L’un après l’autre, tous les hommes passent auprès de lui en fuyant, l’un d’eux est couché en travers de sa selle où il essaie de s’asseoir : c’est un certain Letock, un ancien marin de Guernesey, dont le français est la langue maternelle, et, en dépassant le Prince, il lui crie : « Dépêchez-vous, monsieur, s’il vous plaît ! ». Le Prince ne répond pas. Son cheval, à ce moment, voyant les autres partir, prend le galop à son tour. Le Prince le suit. Ils font ainsi plus de deux cents mètres, la distance du kraal au donga ; le Prince est accroché à la crinière du cheval et à la selle. Cette selle avait été achetée en France, elle était élégante et fine, une excellente selle de sportsman ; ce n’était pas la selle d’un officier. A ce moment, elle se déchire sous la main du Prince qui roule à terre. Carey était déjà loin, mais quelques uns des hommes qui le suivaient, traversaient le donga sur un autre point, ils virent cette chute. Letock cria à Carey : « Monsieur, le Prince est à terre ! ». Entendit-il ? … Ce qui est certain, c’est qu’il continua sa route et fit signe aux hommes de continuer … Le Prince se relève, il voit ses compagnons s’éloigner, il voit son cheval gravir l’autre bord du donga et disparaître …

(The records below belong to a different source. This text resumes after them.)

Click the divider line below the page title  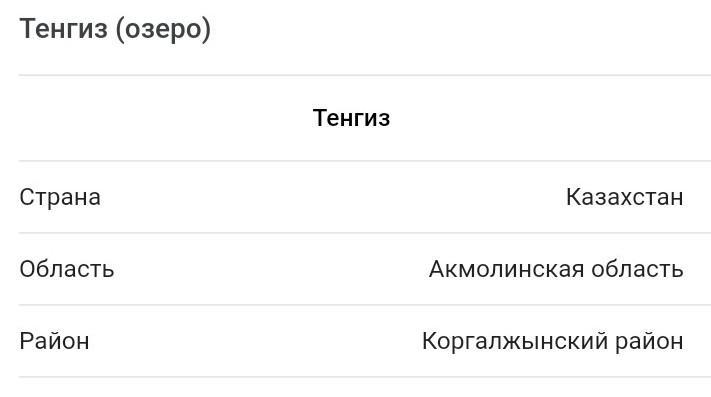365,75
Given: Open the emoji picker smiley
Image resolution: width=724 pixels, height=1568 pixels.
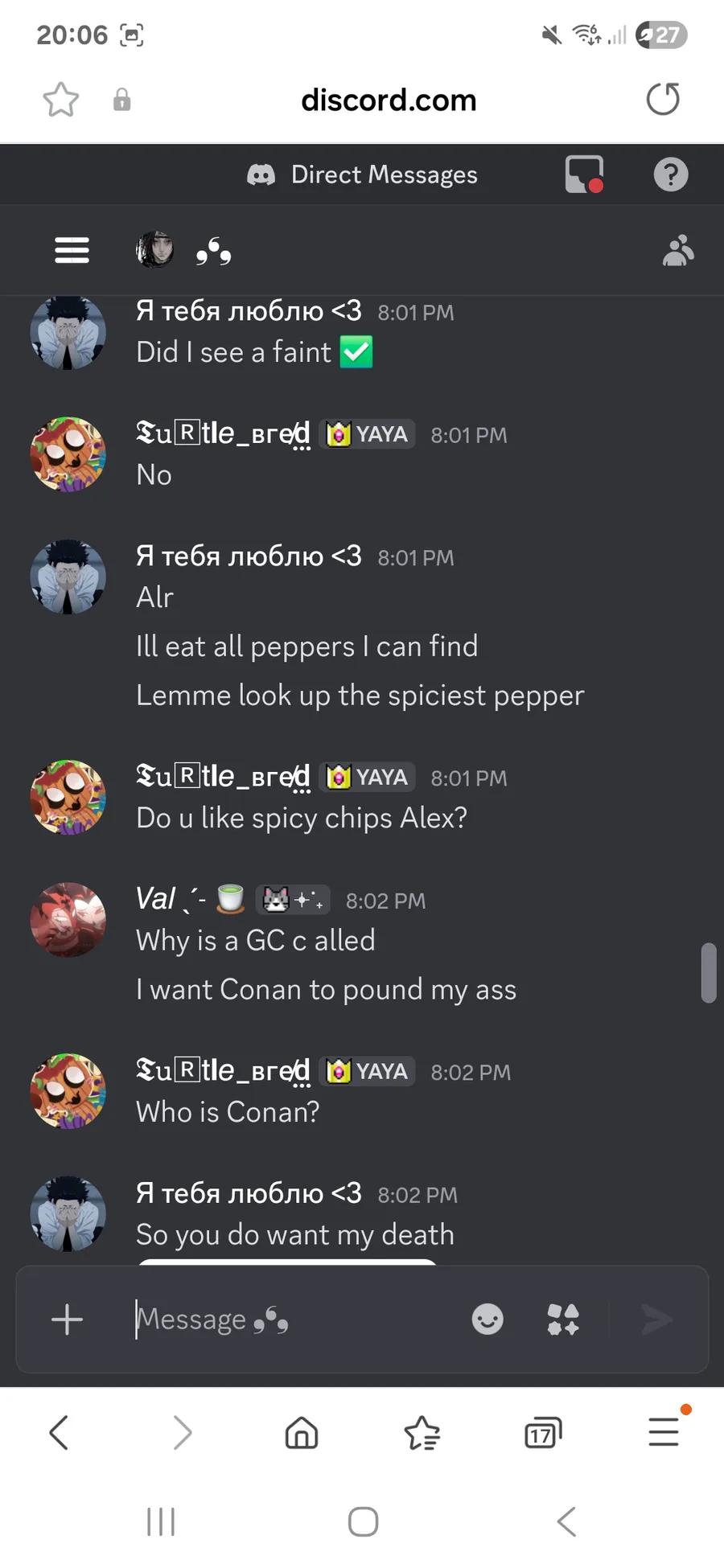Looking at the screenshot, I should pos(487,1320).
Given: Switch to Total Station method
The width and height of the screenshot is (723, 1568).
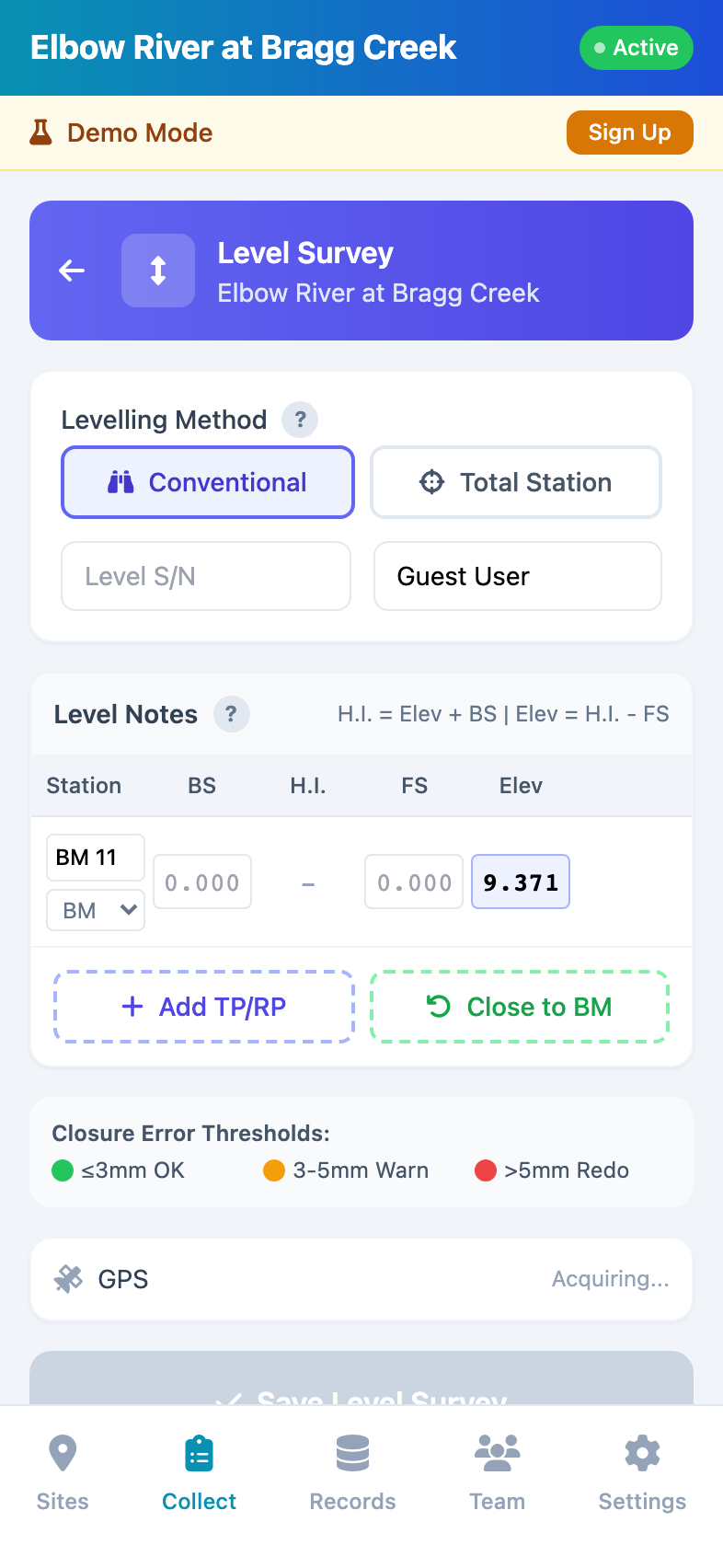Looking at the screenshot, I should (x=516, y=482).
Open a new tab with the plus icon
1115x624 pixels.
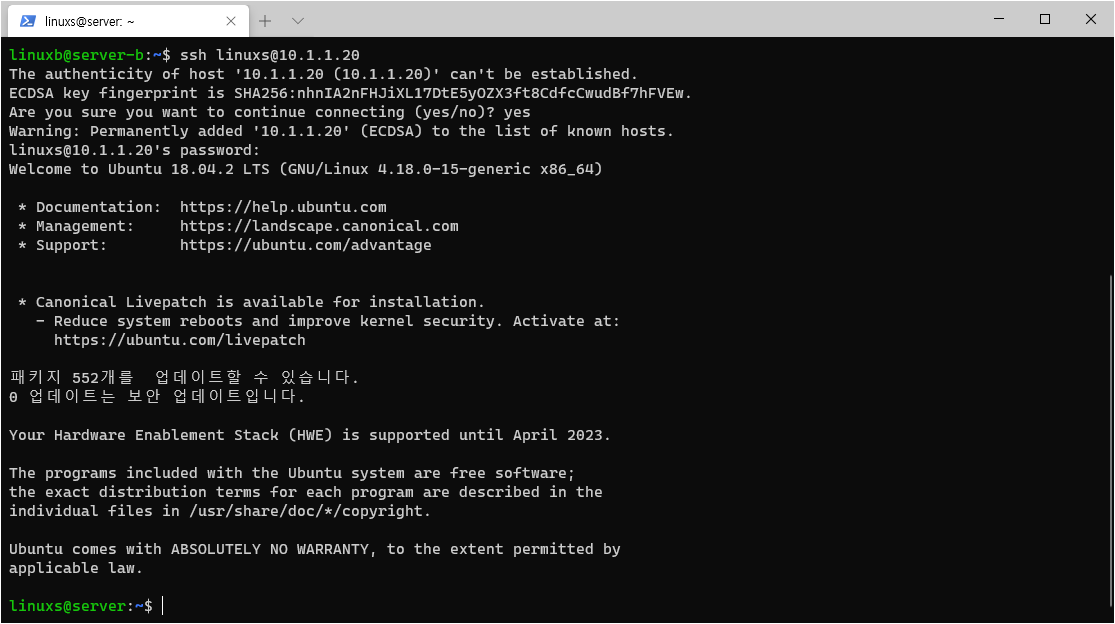pyautogui.click(x=265, y=21)
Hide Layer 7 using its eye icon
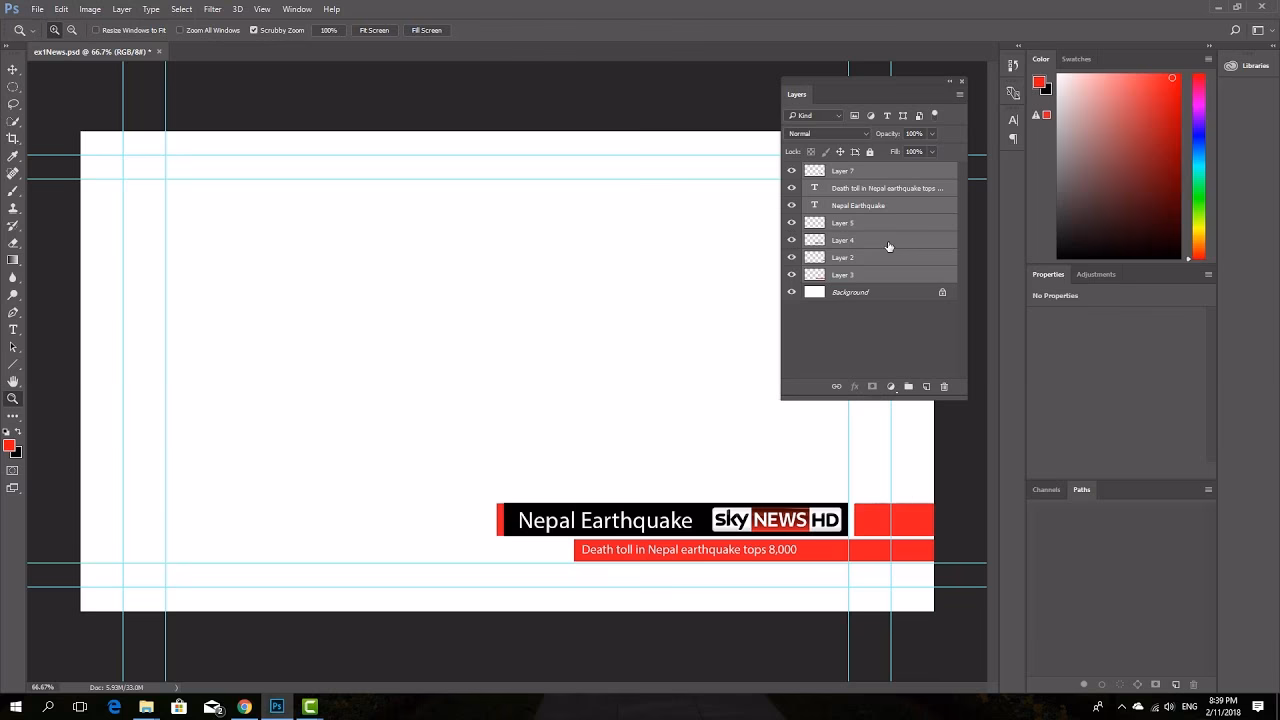1280x720 pixels. [792, 171]
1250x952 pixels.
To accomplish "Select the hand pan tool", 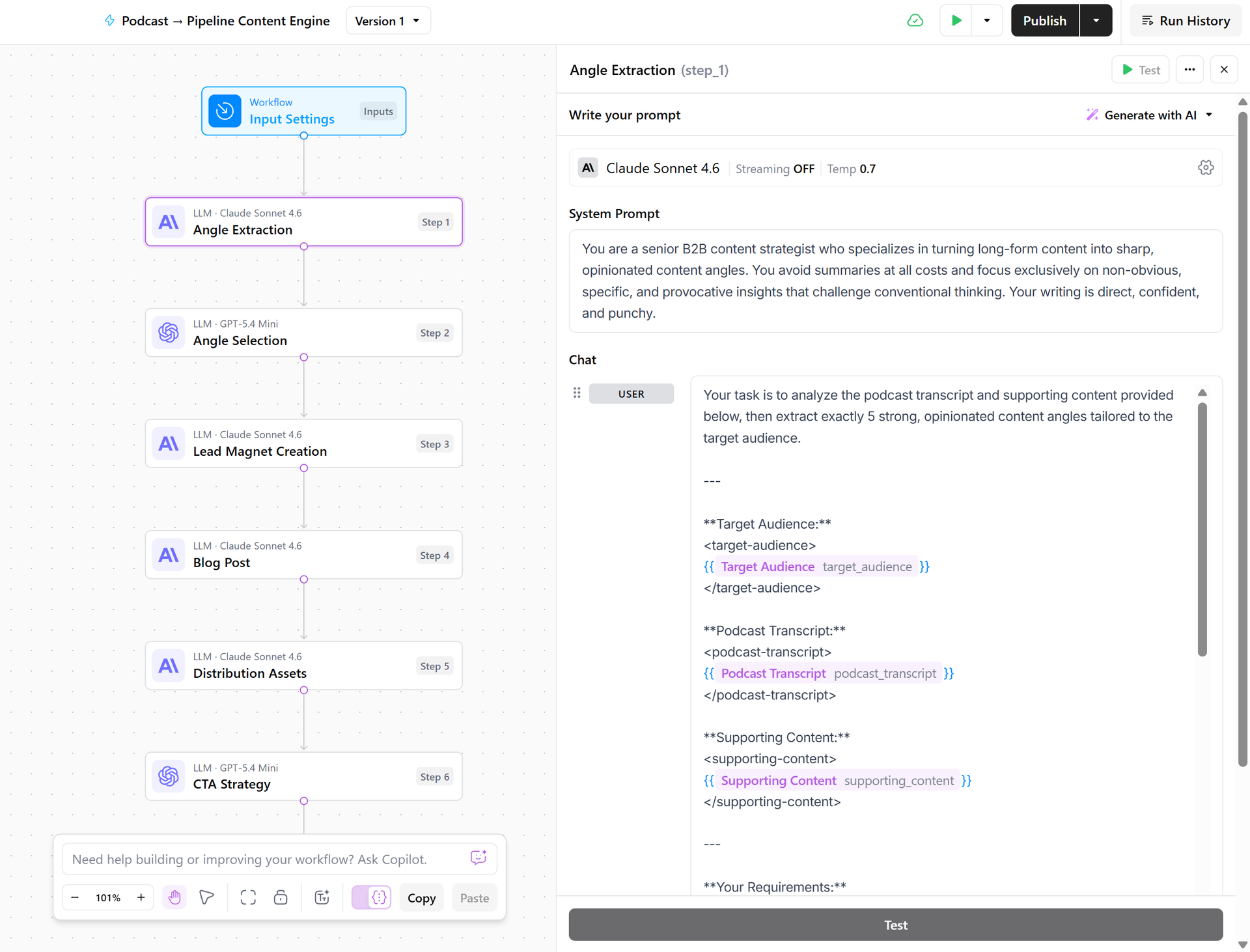I will [x=174, y=898].
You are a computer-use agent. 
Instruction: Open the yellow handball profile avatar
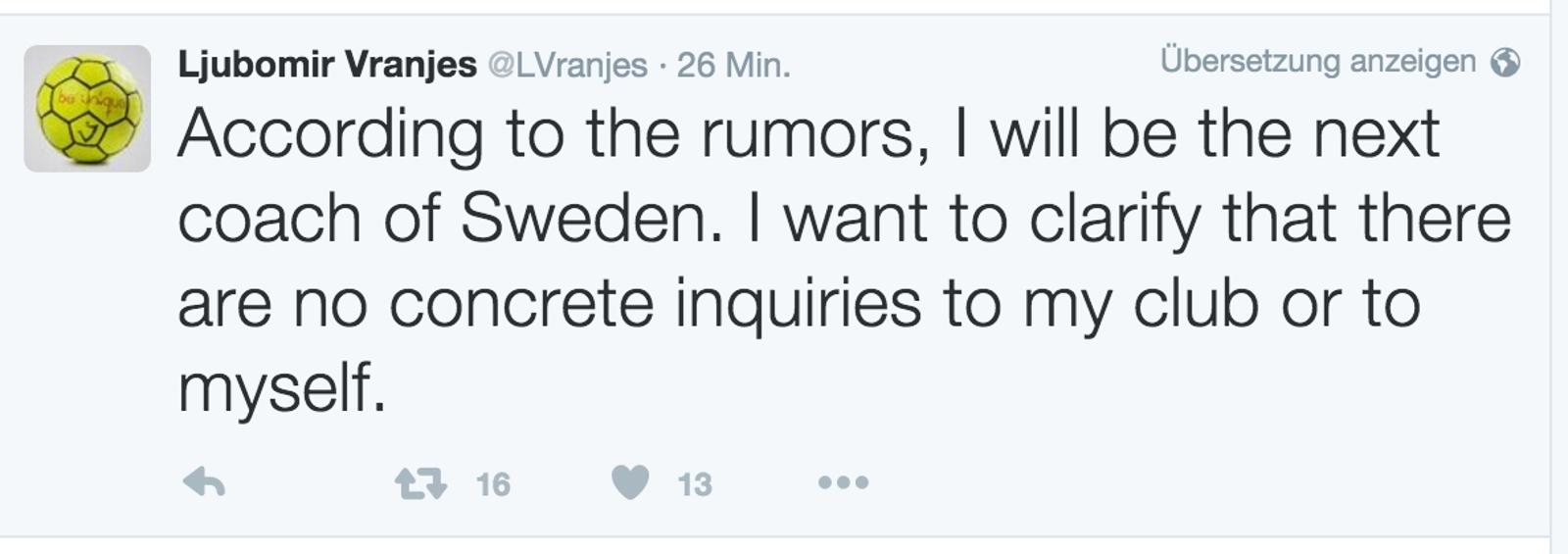click(87, 109)
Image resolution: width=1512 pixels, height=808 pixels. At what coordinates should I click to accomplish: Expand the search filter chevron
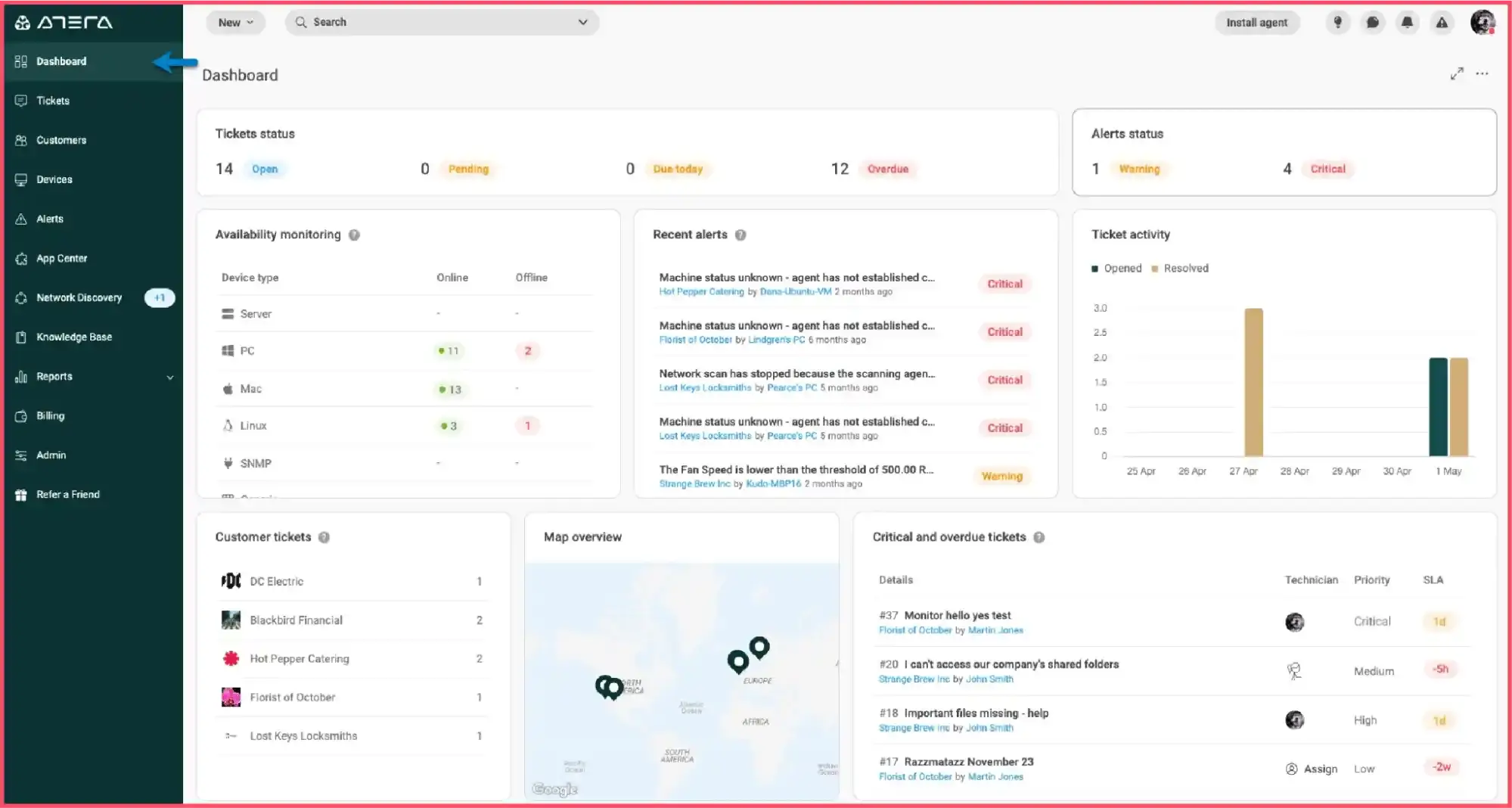click(582, 22)
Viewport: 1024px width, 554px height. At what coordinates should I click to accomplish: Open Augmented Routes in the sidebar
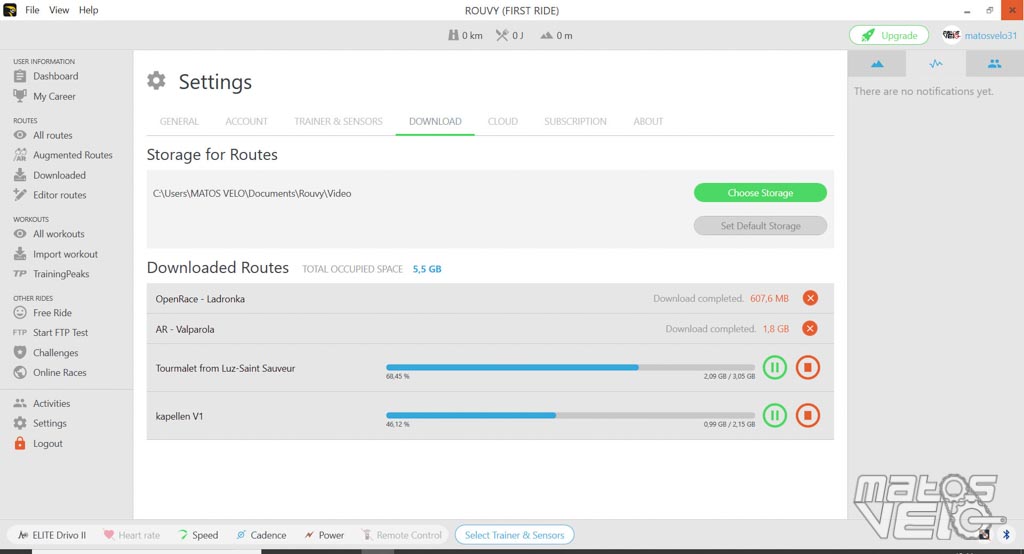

Imaginez, si vous pouvez, ses pensées à ce moment, moi je n’en ai pas le courage … Chose affreuse, il n’a plus d’épée, cette lourde épée, présent du duc d’Elchingen et qui venait probablement du maréchal Ney : elle avait dû sortir du fourreau au moment où le Prince avait été renversé ! Il a, dans la main gauche, un revolver, l’autre est resté dans l’arçon de sa selle. Ainsi armé, il marche au-devant de ses ennemis. Il a à ce moment, ont-ils déclaré plus tard, l’air d’un lion ! Ils sont cinquante, ils n’osent pas s’approcher de lui pour l’attaquer ; ils lui lancent de loin leurs zagaies. Le Prince en saisit une, il l’a peut-être arrachée de son bras blessé, il la brandit dans sa main droite. Il tire trois coups de revolver sur les Zoulous sans en toucher aucun. Alors l’un d’eux, Zabanga, l’atteint à la poitrine. Il tombe. Les noirs se précipitent. Tout est fini. Le combat n’a pas duré une minute. Alors ils le dépouillent, ils partagent ses vêtements, mais, soit respect superstitieux de ce qu’ils prennent pour des fétiches, soit plutôt, comme ils l’ont dit eux-mêmes, admiration pour le courage extraordinaire du jeune chef blanc, ils lui laissent le collier de médailles qu’il porte au cou, puis ils s’éloignent.
A quelques pas de là, deux autres morts, l’un tué par la première décharge, l’autre zagayé par les Zoulous.
La nuit descend, rapide, comme elle l’est toujours dans ces climats, elle enveloppe le donga d’obscurité et de silence. Il est là, seul, nu et abandonné, celui que nous avions entouré de tant d’affection, celui sur le sommeil duquel tant d’êtres dévoués avaient veillé avec amour pendant toute son enfance.
Un grand artiste l’a représenté ainsi, et il a fait surgir à l’horizon vague, comme les fantômes d’un rêve, la silhouette de la Colonne, et celle de Notre-Dame qui avaient assisté à son entrée dans la vie et qui reviennent planer, comme les dieux antiques, sur le dernier acte de la tragédie.
Mais je m’en tiens à la réalité, et je ne vois, au-dessus de sa tête, que la morne et indifférente splendeur du ciel austral et de ses constellations inconnues.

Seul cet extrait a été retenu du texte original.